Aim of the task: Give again, unaltered, the line with "Image resolution: width=499" and all lines that follow it in the listing below, minus any pictures.
┌────────
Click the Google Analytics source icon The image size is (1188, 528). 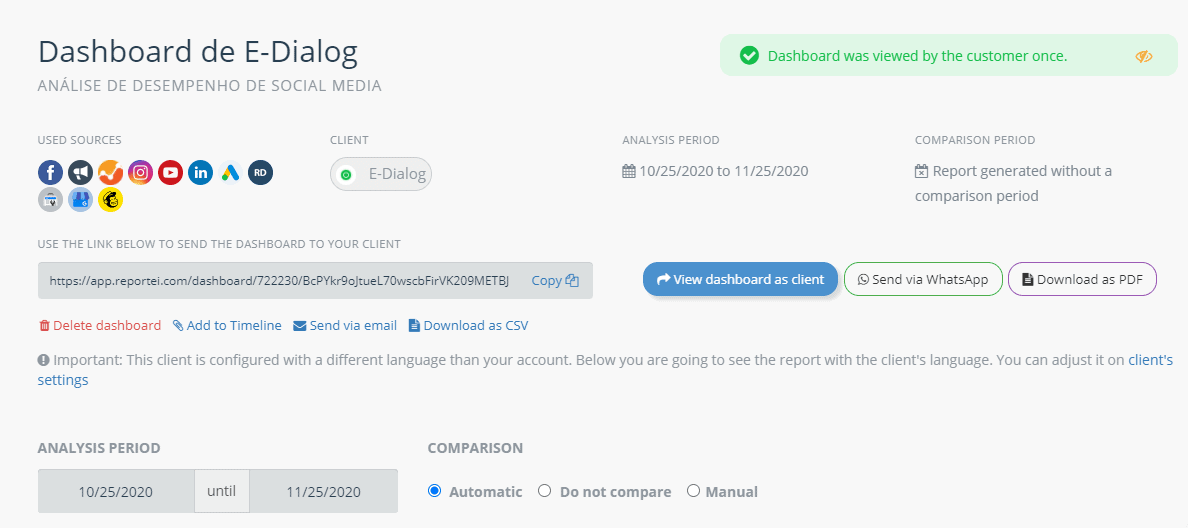click(110, 173)
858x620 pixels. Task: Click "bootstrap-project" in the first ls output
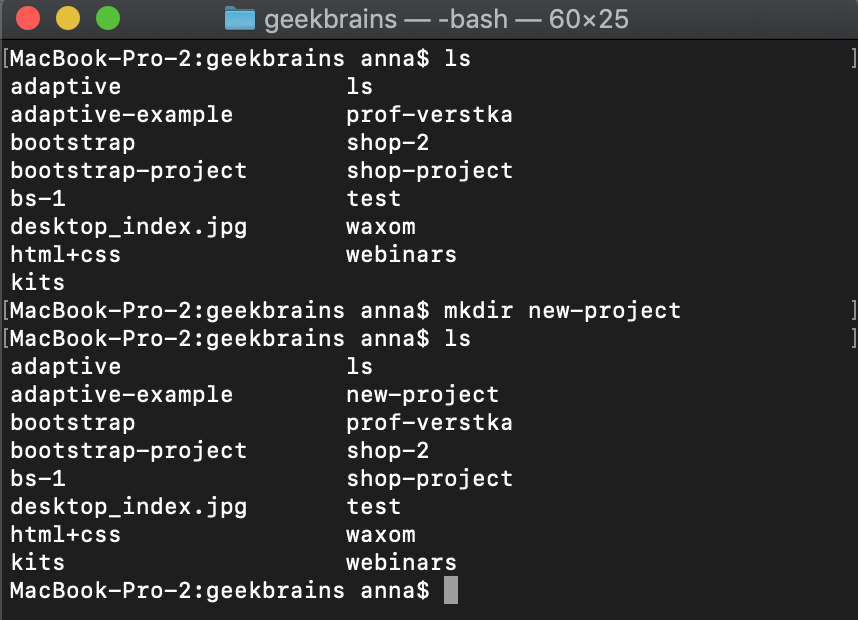click(x=128, y=170)
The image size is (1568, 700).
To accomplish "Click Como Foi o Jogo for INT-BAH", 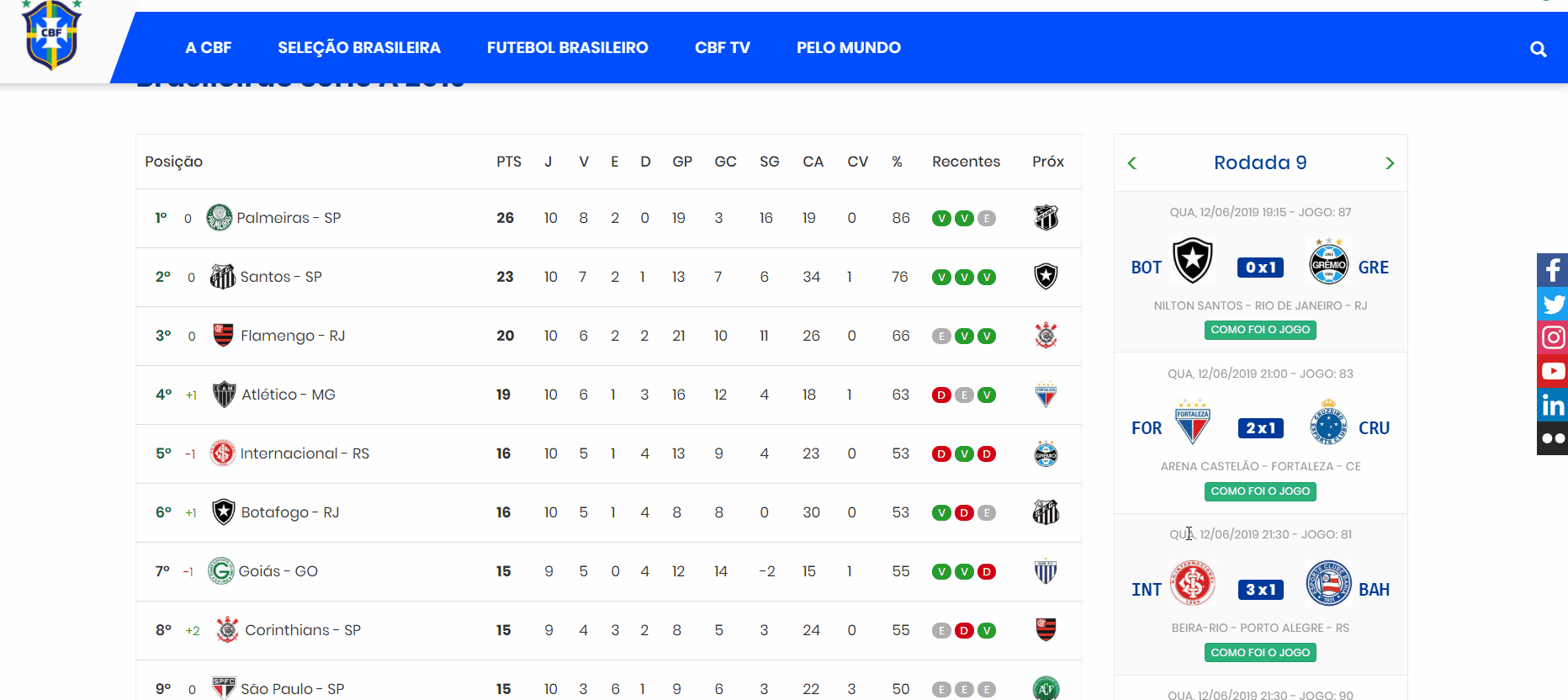I will (1260, 653).
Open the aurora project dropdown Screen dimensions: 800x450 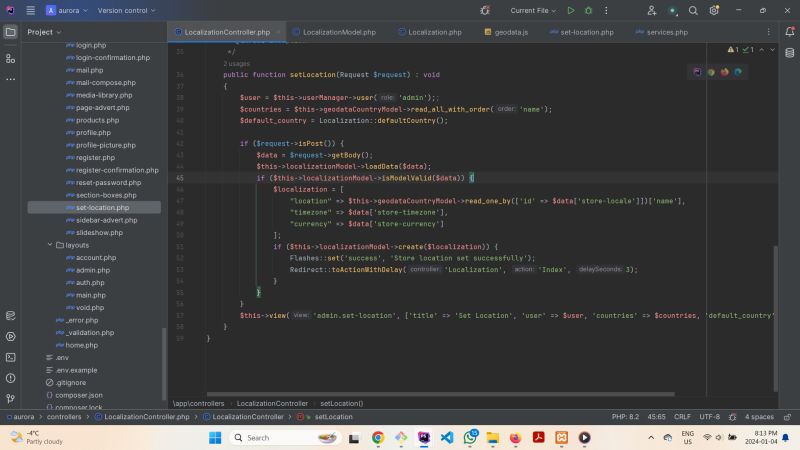(66, 10)
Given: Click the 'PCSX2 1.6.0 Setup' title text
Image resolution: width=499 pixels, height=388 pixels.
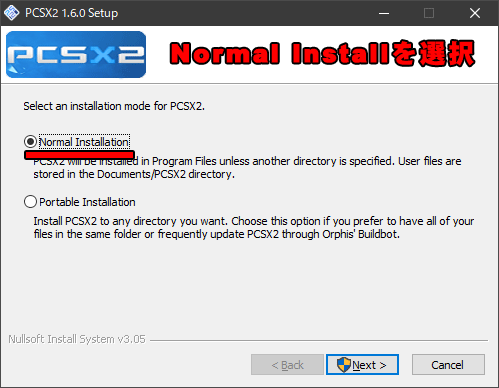Looking at the screenshot, I should 72,13.
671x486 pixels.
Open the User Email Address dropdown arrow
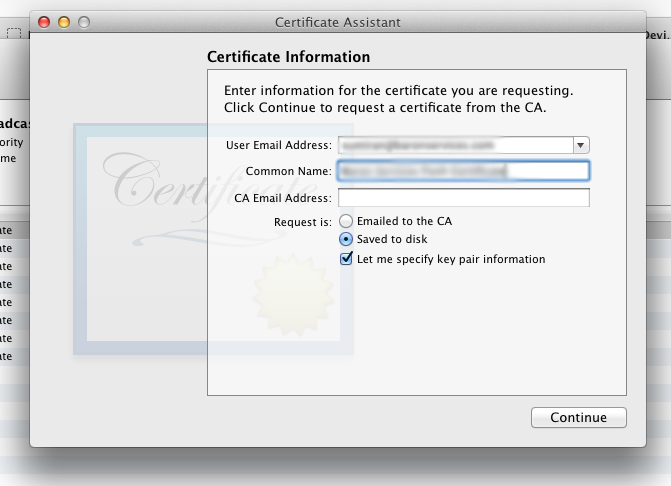[x=581, y=145]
└────────
Output of the task:
Image resolution: width=499 pixels, height=388 pixels.
Looking at the screenshot, I should 72,13.
671x486 pixels.
Open the User Email Address dropdown arrow
[x=581, y=145]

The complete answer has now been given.